Neighbourhood Stressors

Living in a stressful neighborhood is related to aging faster, according to new research using telomeres as a marker for biological aging. Telomeres are part of people’s DNA which give a measure of ‘miles on the clock,” or biological age. The study, published today in PLoS One, combined population health, and molecular biology research and found that people who reported problems in their local areas such as assaults, burglaries, litter; vandalism had shorter telomere lengths, and the effect was more marked among women.
Telomere length is a biological marker of age that gets shorter over time. In this research, the shorter telomere length existed even after the analysis had taken into account other factors known to with telomere lengths, such as age, sex, social class, smoking, diet, weight, depression, and fitness.
The reported problems in people’s environment also included muggings; smells and fumes, and disturbances by children or youngsters. The study is a result of cross-disciplinary collaboration between Social scientist Prof. Anne Ellaway from the University of Glasgow MRC/CSO Social & Public Health Sciences Unit and Geroscientist Prof Paul Shiels at the University’s Institute of Cancer Sciences.

Chronic neighborhood stressors

The research showed that chronic neighborhood stressors with accelerated aging and the effect was more marked on women.
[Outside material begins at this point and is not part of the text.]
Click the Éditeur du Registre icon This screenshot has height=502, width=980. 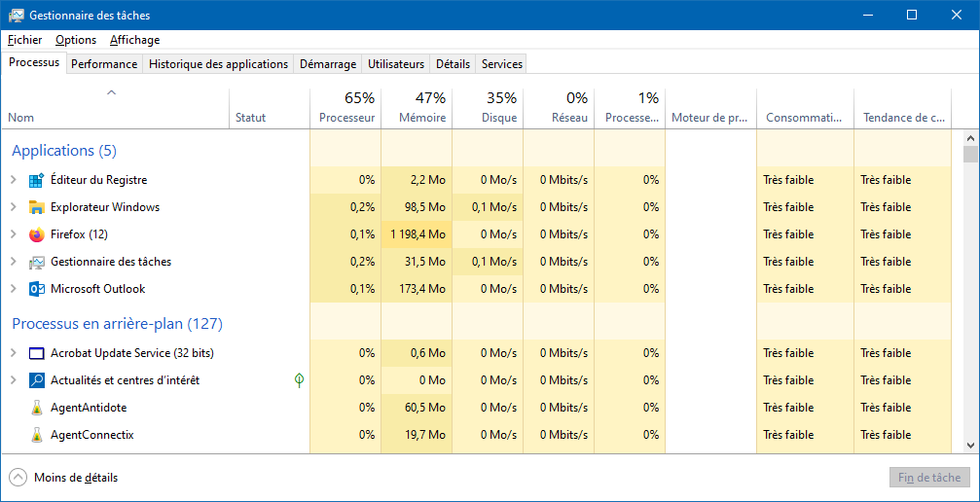(x=37, y=180)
They think this may because women spend more time in the local neighborhood; because men and women process stressful environments differently; in ways which might lead to different physiological responses. Therefore, improving run-down areas may combat this acceleration in aging.”
They already know there is a substantial gap in health and longevity between more affluent and more deprived areas, so more knowledge of the determinants of this health divide is important; as people’s local residential environments may affect their health; as our research demonstrates.

The local environments

“However, the positive news is that neighborhood environments are potentially modifiable; future efforts directed towards improving disadvantaged local environments may use to lessen the effects how fast people age. The paper, “More miles on the clock: Neighbourhood stressors are with telomere length in a longitudinal study.

In this study, perceived neighborhood stressors are with biological aging as measured by telomere length, even after taking known correlates such as chronological age, SES/social class, mental health (depression), health behaviors (smoking, diet, physical activity) and BMI into account.

The study is novel and adds to the literature; as although there is a growing body of research on the influence of characteristics of the neighborhood environment and aging; most studies to date which have explored perceptions of the local neighborhood with telomere length; have cross-sectional and few have investigated sex differences in these.